In Pakistan, la scena underground di Lahore fonde tradizioni millenarie con la musica elettronica. Il dj e skateboarder Shaihan Hassan, membro del suo Tandoor, è tra le figure chiave. Hassan ha anche fondato la rete comunitaria SkatePakistan e il primo skatepark del Paese. Noi lo abbiamo incontrato.
Di Luca Fortis
La scena underground di Lahore in Pakistan è una delle più interessanti al mondo. La città del Punjab ha un rapporto con la musica millenario, ma è anche aperta alle novità internazionali. Oltre alla scena musicale, vi sono molti artisti contemporanei emergenti e una comunità di skater che ha saputo diventare uno dei centri di maggior creatività della città. Ne parliamo con Shaihan Hassan, DJ, produttore musicale, membro del duo di musica elettronica dal vivo Tandoor e skateboarder. Ha fondato SkatePakistan, un’organizzazione comunitaria di base impegnata a realizzare infrastrutture per lo skateboard e a promuovere questa disciplina in tutto il Pakistan. L’organizzazione è riuscita a creare e sviluppare una comunità di skater attiva e ha costruito il primo skatepark del Paese, a Lahore.

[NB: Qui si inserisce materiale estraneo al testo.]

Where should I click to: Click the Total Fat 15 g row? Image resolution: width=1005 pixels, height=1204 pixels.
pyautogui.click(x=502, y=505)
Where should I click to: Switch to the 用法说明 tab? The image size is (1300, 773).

Quando hai iniziato a fare skateboard?
Ho iniziato quando ero negli U.A.E., ad Abu Dhabi, avevo 14 anni. Ero parte della comunità di skateboard lì. Era una comunità che stava crescendo molto. Fare parte di questo gruppo fu un’esperienza molto profonda, non solamente dal punto di vista dello sport, ma anche umanamente. Sono tornato in Pakistan quando avevo 18 anni e mi sono accorto che qui mancava una comunità simile. I ragazzi non avevano la possibilità di esperimentare la libertà che lo skate e la passione, che la comunità di persone che lo praticano, trasmettono. Ho deciso così di lavorare per costruire la prima comunità di skater a Lahore. All’inizio non è stato facile, per la mancanza di luoghi per allenarsi e dell’attrezzatura. C’erano persone che come me avevano vissuto all’estero e che avevano potuto importare i loro skate. Ci siamo conosciuti su Facebook e abbiamo cominciato a lavorare insieme. La vera comunità è davvero nata nel 2020, anno in cui è stato più facile recuperare skate. In quell’anno ci siamo anche spostati su Instagram, perché era lì che erano migrati i ragazzi.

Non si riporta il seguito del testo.